Often people reach out to the Fibrous Dysplasia Foundation (FDF) because they feel isolated and overwhelmed with the challenges, decisions, and emotions that come with this diagnosis. FDF can offer vital information on the latest research and the most up-to-date information on FD/MAS treatment and care, on ways people can get involved, and recommendations for seeking knowledgeable medical care. But for the invaluable resource of fellowship, FDF reaches beyond our websites tools and recommends the FD/MAS Support Group on Facebook.
“The “Fibrous Dysplasia” group on Facebook is a support group for patients of FD/MAS and their caregivers,” explains Lauren Rachelle Cox, one of the groups moderators, “There, people from all over the world come together to ask questions about FD/MAS, and seek and give support to one another.”
Carly Levin, Lauren Rachelle Cox and Skye Miu Steppe serve as co-moderators and administrators for the group. “Scott Coates started the group in 2007 when his son was diagnosed with FD,” Carly recalls, “His hope was that it brought awareness to this often misdiagnosed and mistreated disease.” Scott believed that the more people are aware of FD the less likely it will go undiscovered and untreated. He asked Carly to become a co-moderator In 2009, a position she’s held for the past ten years. A few years later, Skye and Lauren, who were both very active within the group, joined to help moderate the page.

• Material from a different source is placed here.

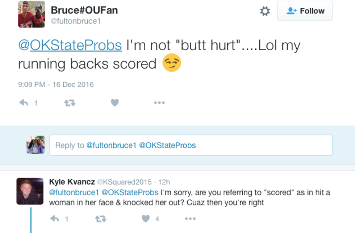
Task: Click the Kyle Kvancz display name
Action: pos(72,182)
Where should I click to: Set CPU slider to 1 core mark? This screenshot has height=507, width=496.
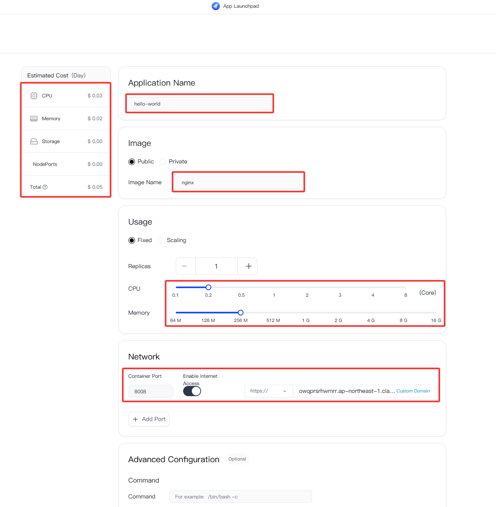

Skye was 20 when she first joined. “I had my second facial reconstruction surgery and I was in a really bad place. My mom found the group for me,” Skye recalls. From there Skye became very involved, also creating the FD Warriors website and newsletter. Lauren and Carly were similarly inspired to act beyond their capacity as web moderators. Lauren is the creator of the FD/MAS awareness ribbon which has come to be an important image and rallying symbol for the community and Carly, along with her family, serves as Team Captain for Team FD in the Million Dollar Bike Ride and the effort to raise money for FD/MAS research. “Hopefully people see they aren’t alone, and then if they want to get involved, they go for it!” says Lauren, “Basically, I want to show others that there are people out there fighting and that they can too.”
All three women happened to have been diagnosed at 12 years old, and all three live full lives beyond their diagnosis. Carly lives in New York City and works for a digital health startup. She loves to travel; her trip bucket list includes New Zealand, Azores and Mauritius. Skye and Lauren both live in Tennessee and hold the title of wife and mother in addition to FD Warrior. Skye is in the process of selling her house and is a full time mom to her two little boys. Lauren is working on her degree Graphic Design and enjoys camping and extreme couponing. One year she cut her Christmas shopping bill in half and was able to use the savings to bring her family to Disney World! “I’m lucky that I have a huge support network,” adds Lauren, “My family, my husband, and my friends all make a huge difference in how I cope with this disease.”
Not everyone has this same, open and supportive relationship with their personal communities regarding FD/MAS. This is why the group is closed; non-members cannot see what is being posted in the group and new members need to ask permission to be added into the group. “It’s important that this is a judgement-free space,” says Carly, and the other moderators wholeheartedly agree. “There are people who do not want their friends, family, or coworkers to know about their FD. They don’t want to be judged for being on pain medications or for whatever it is they are feeling” explains Skye, “I needed a place to go where I could vent and talk openly and KNOW that no one from my personal life would see it.” For that reason, Skye ended up removing many of her mom’s friends from the group. “It stopped being a space for me,” she says.
That being said, there are many group members who are not patients and are still welcome and valued members. Many parents whose children are too young for Facebook use the group as a resource too, and the group welcomes all friends and family as long as the patient feels comfortable with their involvement. As Lauren puts it, “This disease affects not just the patient, but everyone in the patient’s life. It affects us all differently, but we all need support. It’s okay to be sad, and be angry; but you can’t stay that way.”
“We hope that by connecting with other kids and families affected by FD, we can show them that it is possible to live life to the fullest despite physical challenges. When I began my journey with FD, I never could have imagined that the physical changes from this disease would pale in comparison to my emotional transformation.” says Carly. “I want others to know they’re not alone,” adds Lauren, “I still turn to the group as an outlet on my worst days. Not as much as I used to, but it absolutely is still a resource for me.”
It’s a testament to the group and these women who moderate the conversations on that page how important the space has become to so many. People who are active on the page have built real and lasting friendships based on the support they find there. “I hope that it give someone a place –not to call home,” says Skye, “but almost like that, a safe space they can go to and know they are welcome, that they aren’t alone.”